Thursday, July 1, 2010

Peace and Justice?

About five years ago, the Law of Peace and Justice was passed, intended primarily to aid in the demobilization of Colombia's vicious paramilitary armies and promote the confession of their crimes, while contributing to some degree of justice.

The paramilitaries have committed about the worst sorts of horrors you can imagine - mass chainsaw murders, feeding people to crocodiles, chopping people apart alive... Along the Colombian-Venezuelan border, people told me they found sacks of chopped up human flesh floating down the river, evidently placed there by paramilitaries to terrify those living downriver.

Five years on, this is what's happened: Only two convictions, which happened only this week, and those for only eight years each. These paramilitary leaders were likely guilty of mass murders, forced displacements, narcotrafficking, kidnappings, etc. But eight years is what someone can get for a simple drug deal in lots of countries.

(To the government's partial credit, however, about a dozen paramilitary leaders are in U.S. prisons, which is exactly where they planned not to be when they agreed to be tried using the law.

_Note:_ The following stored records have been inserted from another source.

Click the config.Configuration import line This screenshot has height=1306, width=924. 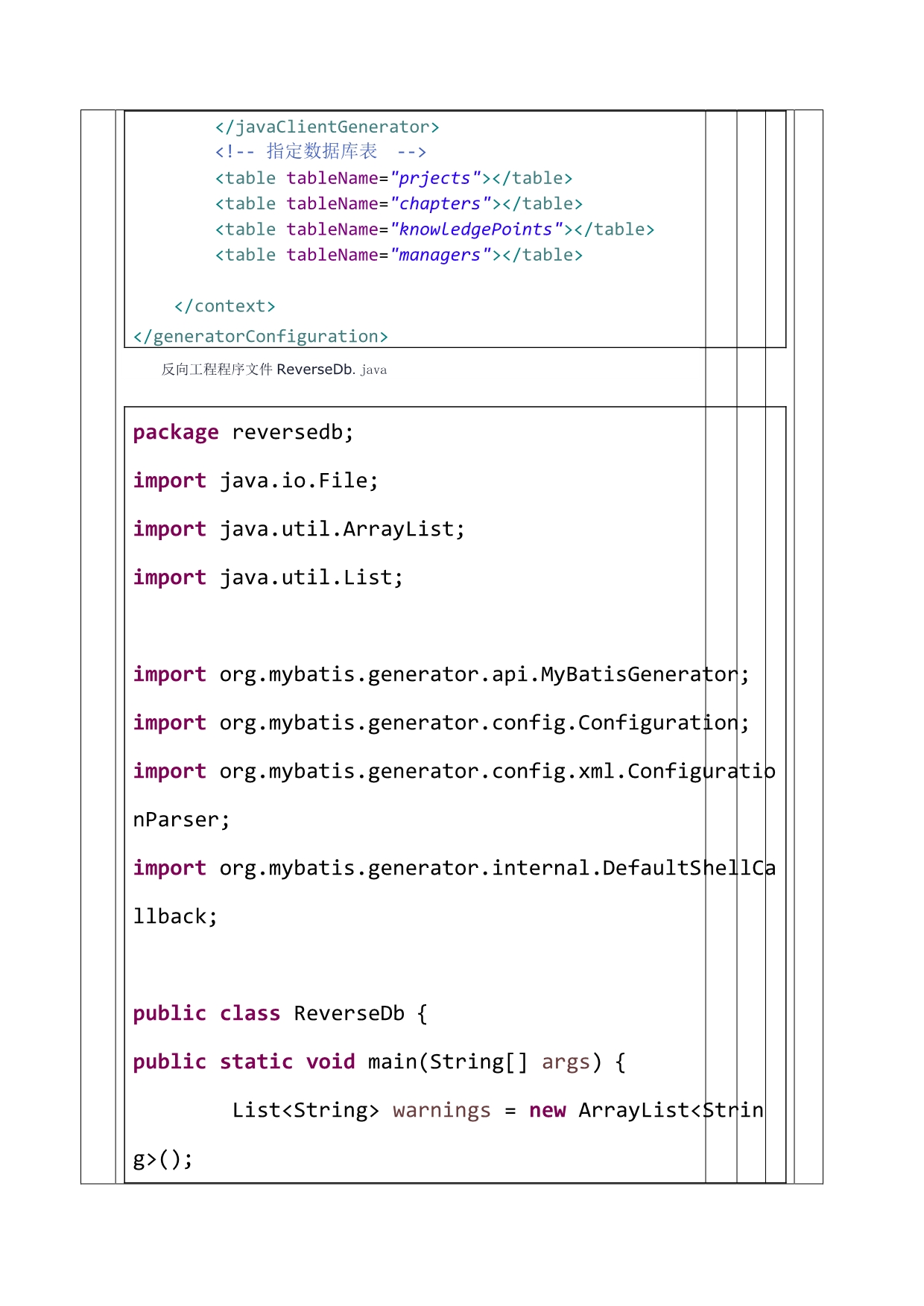pyautogui.click(x=440, y=723)
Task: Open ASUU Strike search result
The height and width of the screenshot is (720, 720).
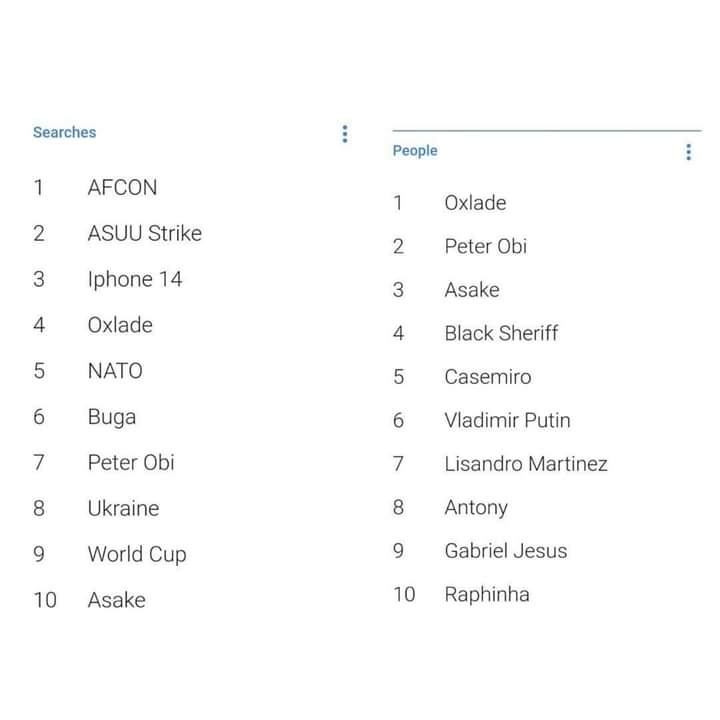Action: (x=145, y=233)
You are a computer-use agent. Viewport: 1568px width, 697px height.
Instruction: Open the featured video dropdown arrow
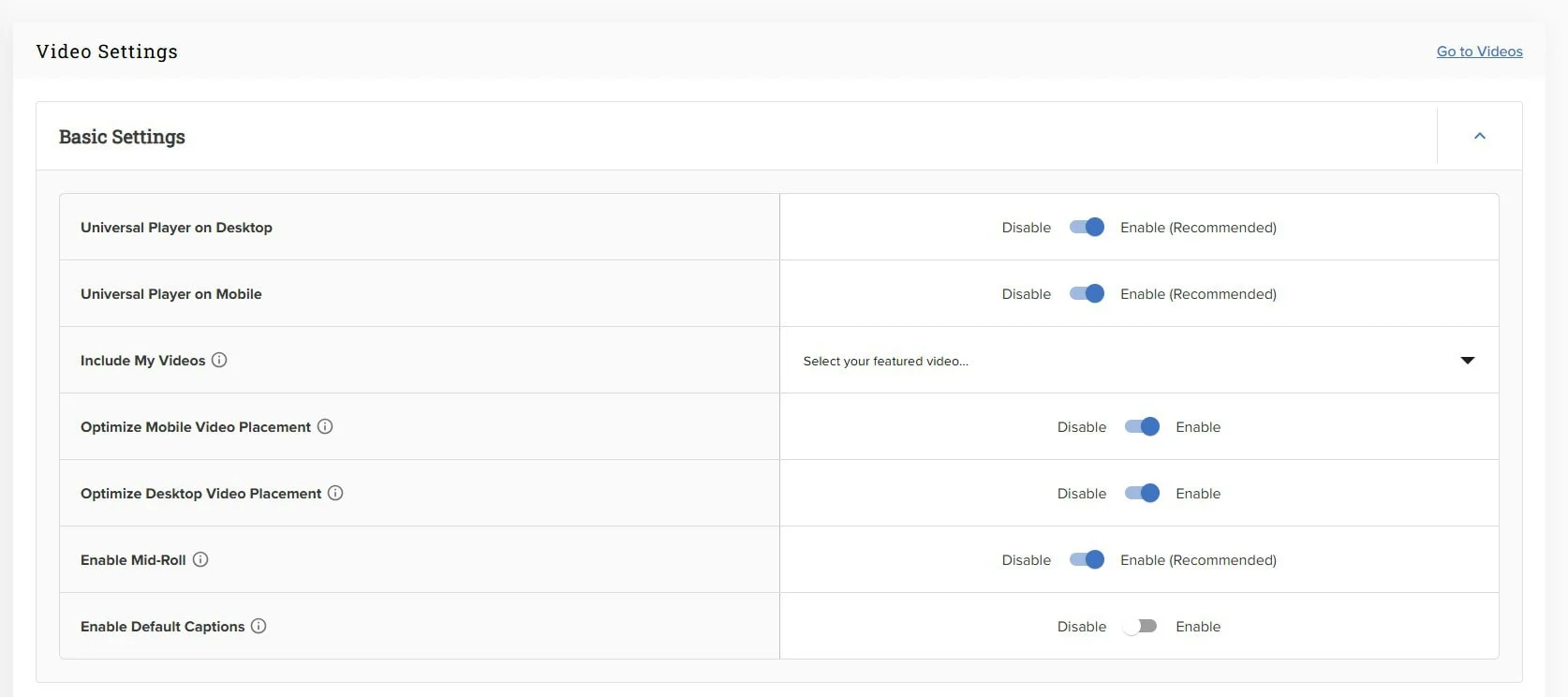pyautogui.click(x=1467, y=361)
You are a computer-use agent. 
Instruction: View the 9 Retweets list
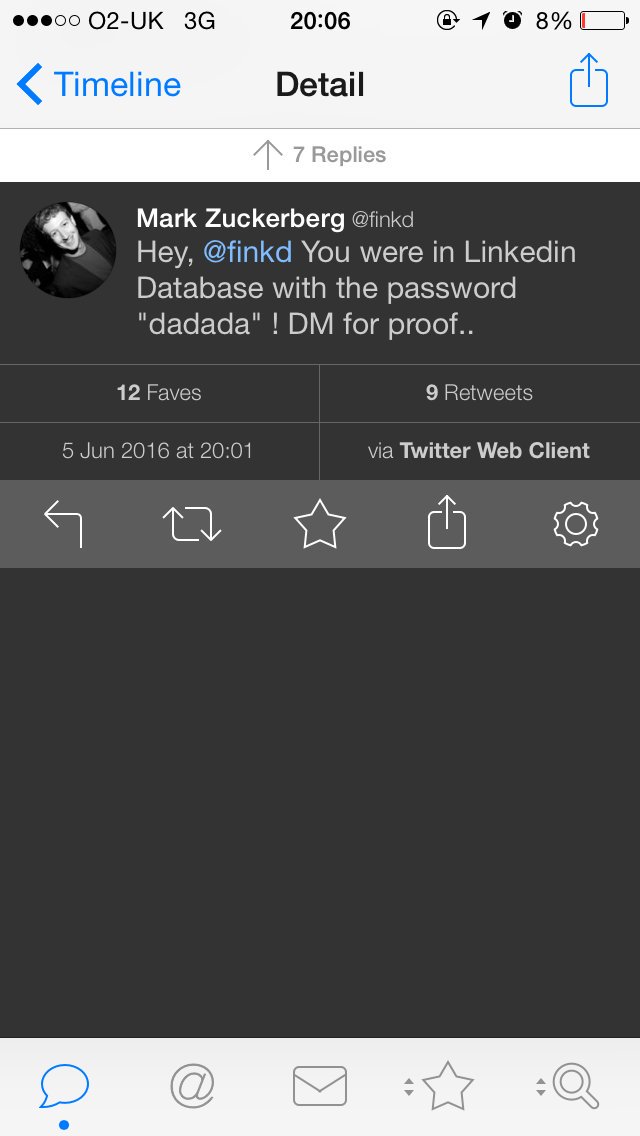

However, these men were extradited because they'd allegedly continued committing crimes while in prison.)

Meanwhile, many say that the paramilitaries, who supposedly demobilized years ago in mass ceremonies actually continue operating in many regions.

What the Peace and Justice Law has accomplished, however, is to generate lots of confessions:

163.000 homicides
32.000 forced disappearances
66.000 forced displacements
3.500 children recruited
More than 800 kidnappings .... all of which shows how measly the punishments are.